Jenseits der rundfunkpolitischen Brisanz wirkt die Maßnahme instinktlos, weil der Berichterstattung rund um das Thema Migration derzeit eine besondere Bedeutung zukommt. Zumal es im Radio-Bremen-Gesetz in Paragraph 3 („Allgemeine Grundsätze“) heißt: „Die Angebote der Anstalt haben die besonderen Belange von Migrantinnen und Migranten zu berücksichtigen. Die Integration von Menschen mit Migrations-Hintergrund und Flüchtlingen ist nachhaltig zu unterstützen.“ Der Zusatz „und Flüchtlinge“ wurde erst bei einer Novellierung vor einem Jahr ergänzt.

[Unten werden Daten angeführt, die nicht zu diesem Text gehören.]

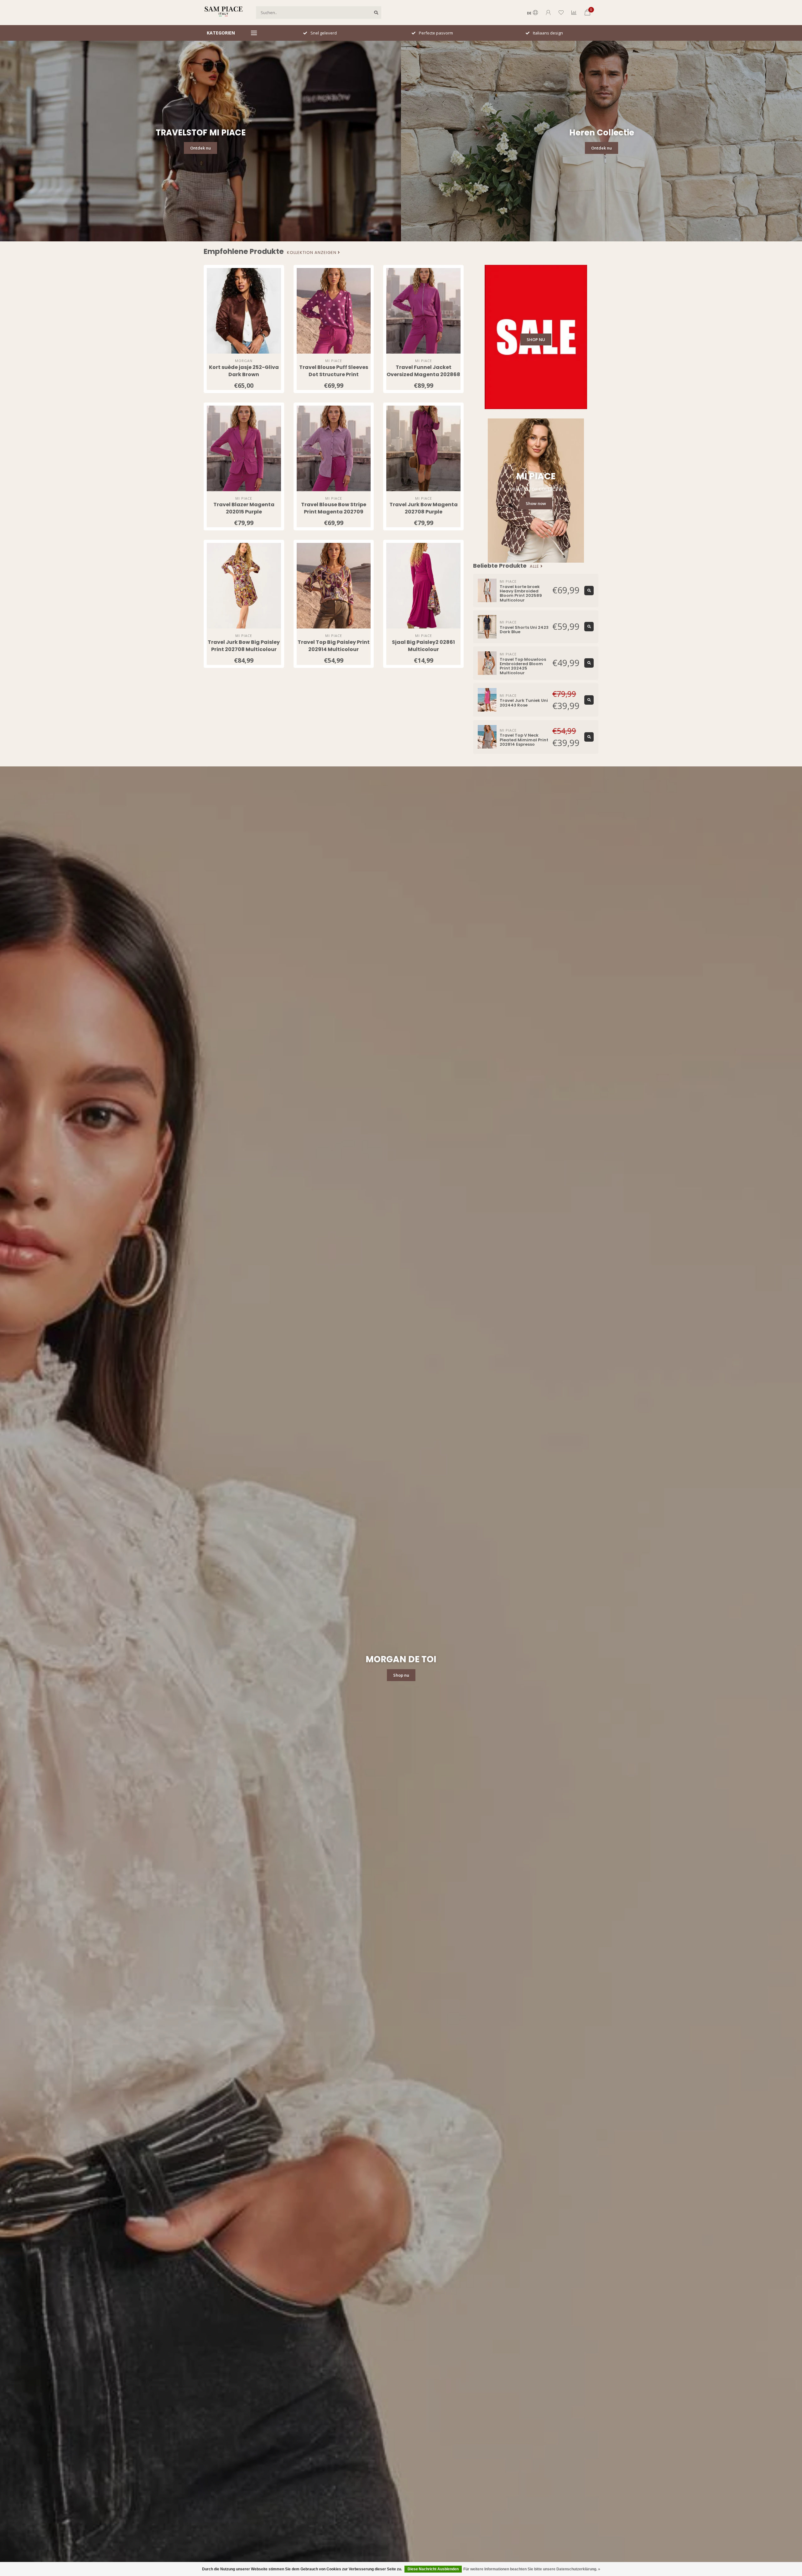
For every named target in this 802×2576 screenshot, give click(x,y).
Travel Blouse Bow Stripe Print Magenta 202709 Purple (333, 512)
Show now (536, 503)
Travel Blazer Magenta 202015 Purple (243, 508)
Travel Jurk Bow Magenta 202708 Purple (423, 508)
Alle (535, 566)
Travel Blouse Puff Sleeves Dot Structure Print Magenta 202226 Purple (333, 374)
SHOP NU (536, 339)
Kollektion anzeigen (312, 252)
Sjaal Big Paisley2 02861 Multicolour (423, 646)
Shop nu (401, 1675)
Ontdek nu (200, 148)
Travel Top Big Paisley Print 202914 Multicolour (334, 646)
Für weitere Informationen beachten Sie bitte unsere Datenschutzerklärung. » (531, 2569)
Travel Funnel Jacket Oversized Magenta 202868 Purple (423, 374)
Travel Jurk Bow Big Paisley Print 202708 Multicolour (244, 646)
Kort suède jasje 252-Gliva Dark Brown (244, 371)
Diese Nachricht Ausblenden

Der Bremer Rat für Inte­gration hat bereits gegen den Frequenztausch protestiert. Cosmo erfüllt nach Auffassung der Ratsmitglieder „mit seinem vielfältigen, werthaltigen Programm eine wichtige Funktion. Wir fordern deswegen Radio Bremen auf, die Entscheidung zu revidieren und den Tausch der Frequenzen rückgängig zu machen“.

Diese Art von Kritik hält Programmdirektor Weyrauch entgegen, dass man sich der Bedeutung des Themas Flucht und Migration durchaus bewusst sei. Dies zeige zum Beispiel das Programm von Bremen Next – also jener Welle, die vom Frequenztausch profitiert. „30 Prozent der 15- bis 29-Jährigen in Bremen haben einen migrantischen Hintergrund“, sagt Weyrauch, und diese Zielgruppe werde von den Bremen-Next-Machern besonders stark berücksichtigt. Im Team der Jugendwelle liege der Anteil von Mitarbeitern mit migrantischem Hintergrund im Übrigen noch wesentlich höher als 30 Prozent.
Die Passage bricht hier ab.